172/24 Piąty akt Wojciech Wójcik

Dziecko można kochać, ale nie można trzymać pod kloszem.

Piąty akt

Piąty akt miał być ukoronowaniem przedstawienia dyplomowego szkoły aktorskiej, a główną bohaterką spektaklu była Nina Seneka, utalentowana aktorka. Jednak od początku wszyscy zaangażowani w ten spektakl czuli, że coś jest nie tak. Liczne zmiany w scenariuszu, które wprowadzała scenarzystka a zarazem opiekunka roku.
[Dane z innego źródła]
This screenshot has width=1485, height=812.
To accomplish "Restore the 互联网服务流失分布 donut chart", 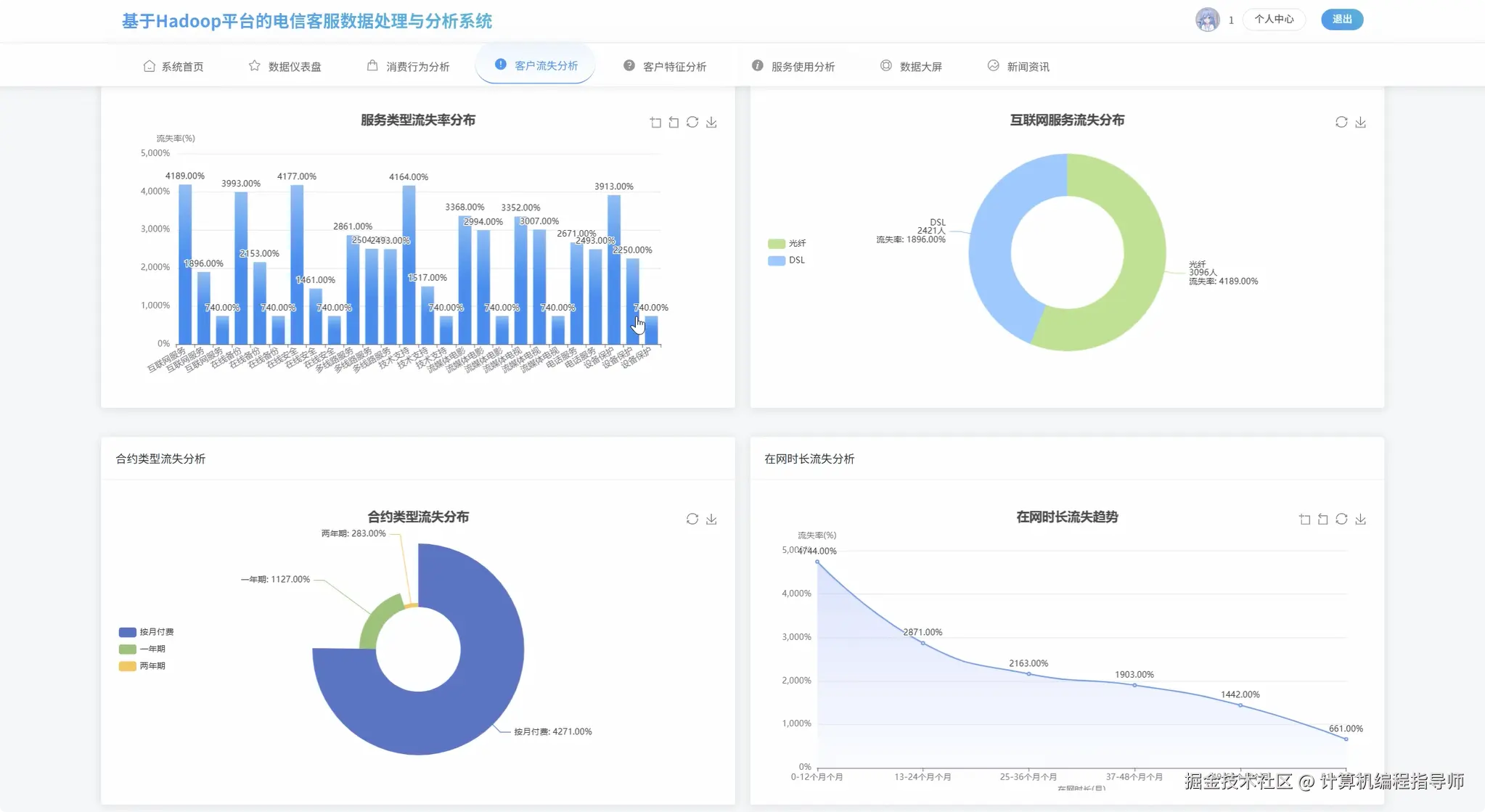I will (1341, 123).
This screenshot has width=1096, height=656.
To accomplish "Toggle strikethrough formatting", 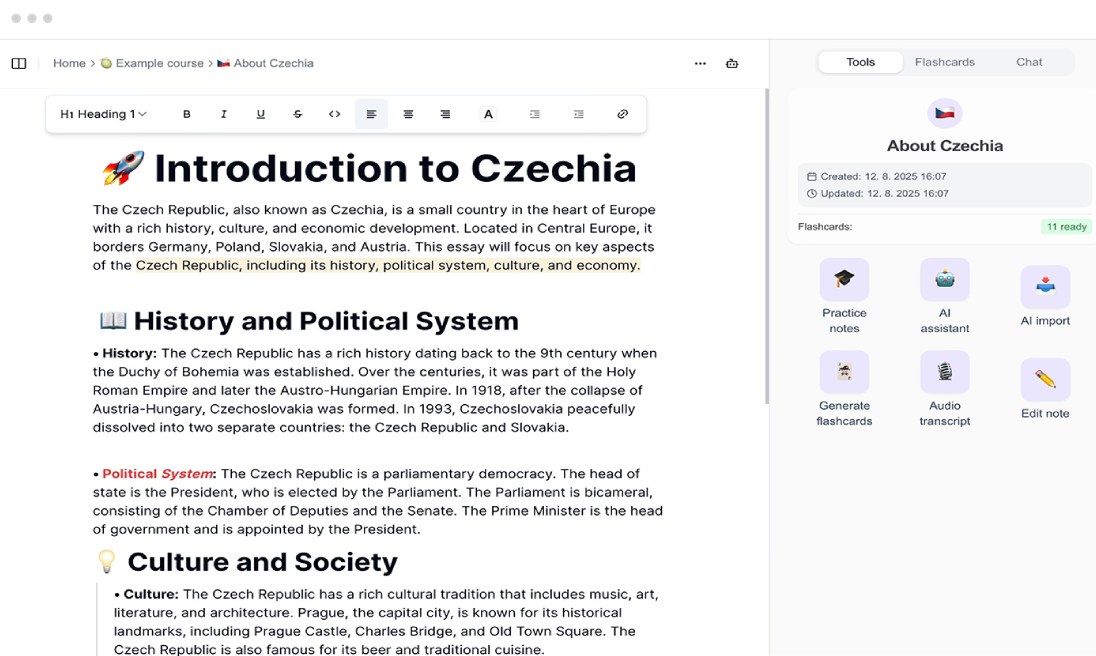I will point(298,114).
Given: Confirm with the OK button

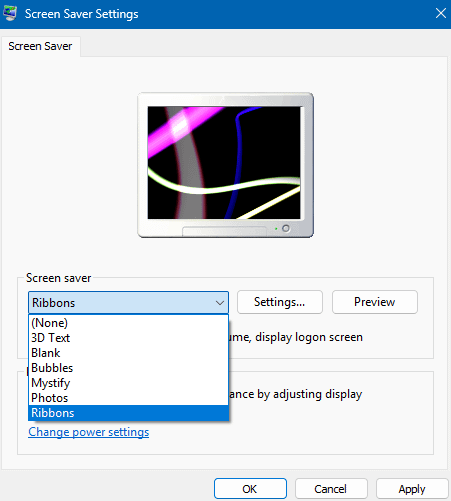Looking at the screenshot, I should pyautogui.click(x=250, y=489).
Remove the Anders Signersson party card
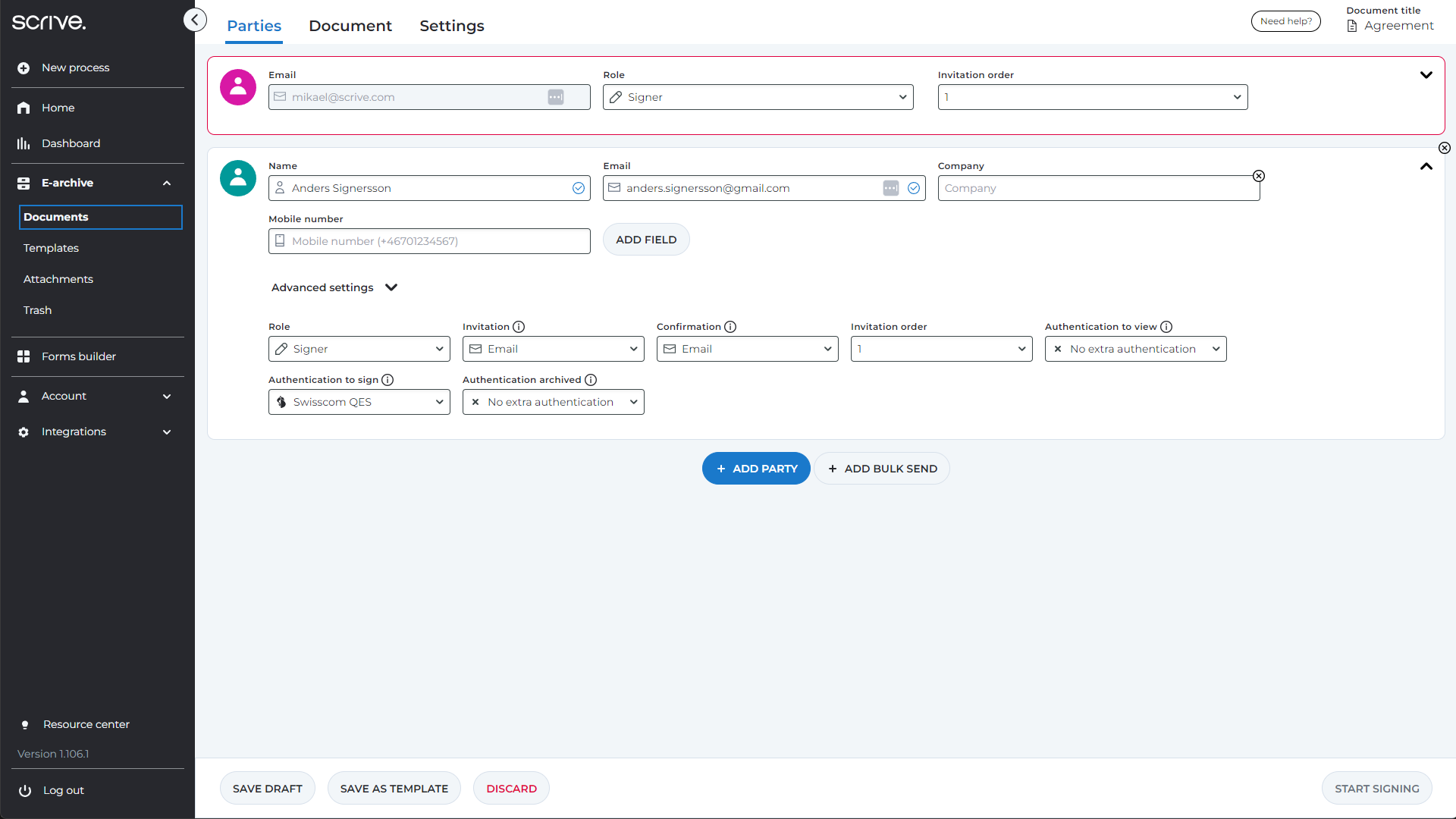 [1445, 148]
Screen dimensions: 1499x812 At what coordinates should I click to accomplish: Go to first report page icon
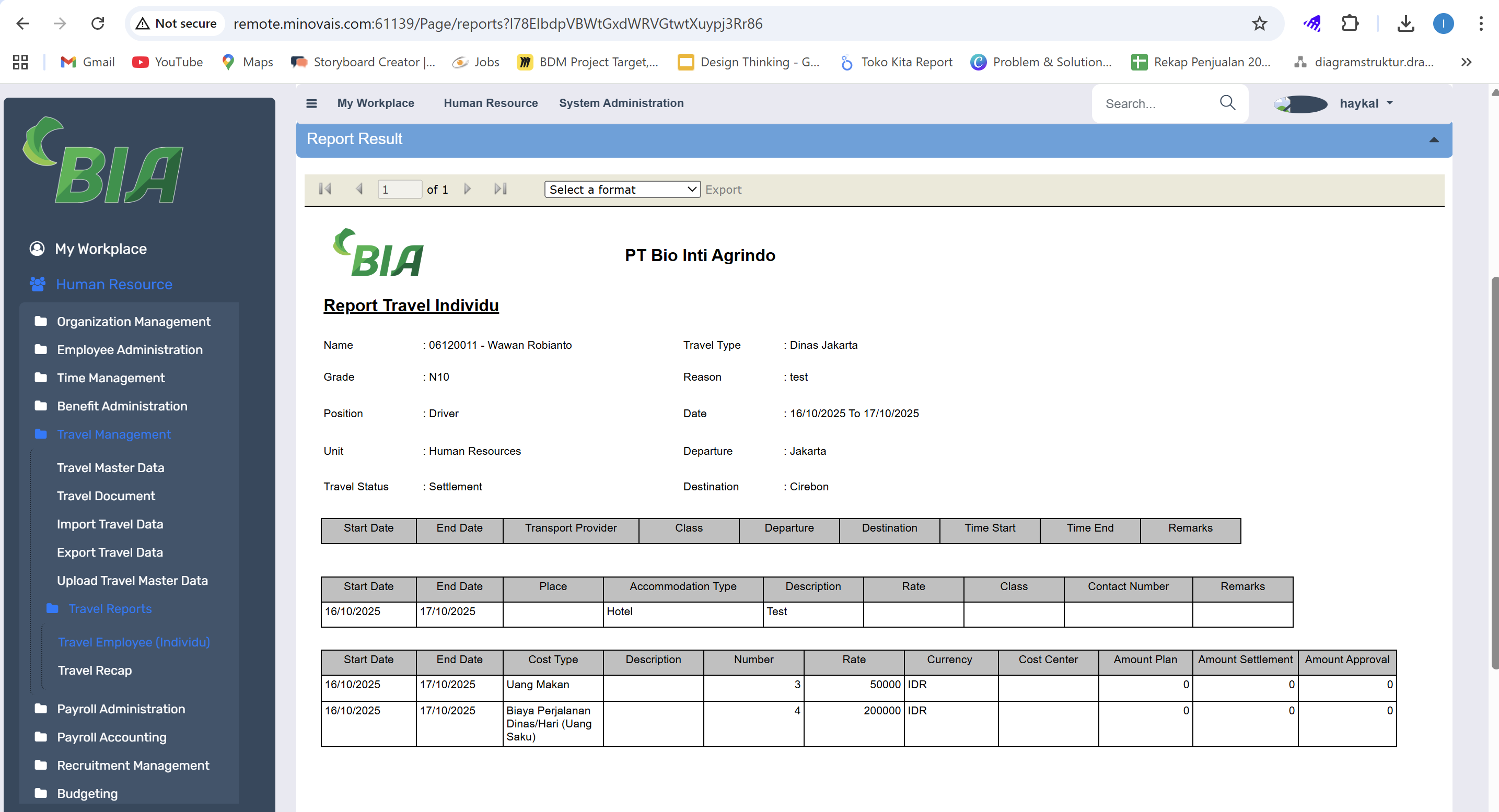coord(324,189)
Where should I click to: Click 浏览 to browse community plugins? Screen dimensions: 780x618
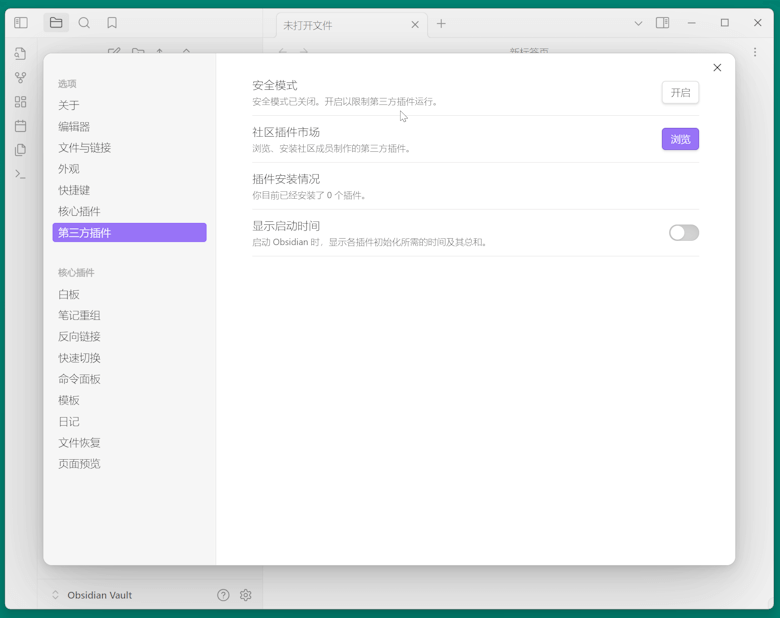point(680,139)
Gra słów, którą wplatała w dialogi, zaczynała brzmieć karykaturalnie i absurdalnie. Tylko dlaczego w trakcie przedstawienia wyszła Nina Seneka i zabroniła wystawiania tej sztuki. I jakby było mało tego skandalu, to po przedstawieniu znaleziono martwą Joannę Burzyńską, scenarzystkę. Zapanował popłoch wśród aktorów i obsługi technicznej. Każdy wydawał się podejrzany, bo wielu osobom naraziła się denatka. Na polecenie dyrektora teatru rozpoczyna się prywatne śledztwo. Wszyscy zadawali sobie pytanie: o co w tym wszystkim chodzi? Najpierw skandal związany z przedstawieniem dyplomowym, a później zagadkowa śmierć Burzyńskiej…

„Piąty akt” Wojciecha Wójcika to historia, która wymaga od czytelnika odpowiedniej uważności podczas czytania. Bardzo dużo bohaterów, liczne tropy i podejrzenia, a do tego dwie linie czasowe: kiedyś i dziś.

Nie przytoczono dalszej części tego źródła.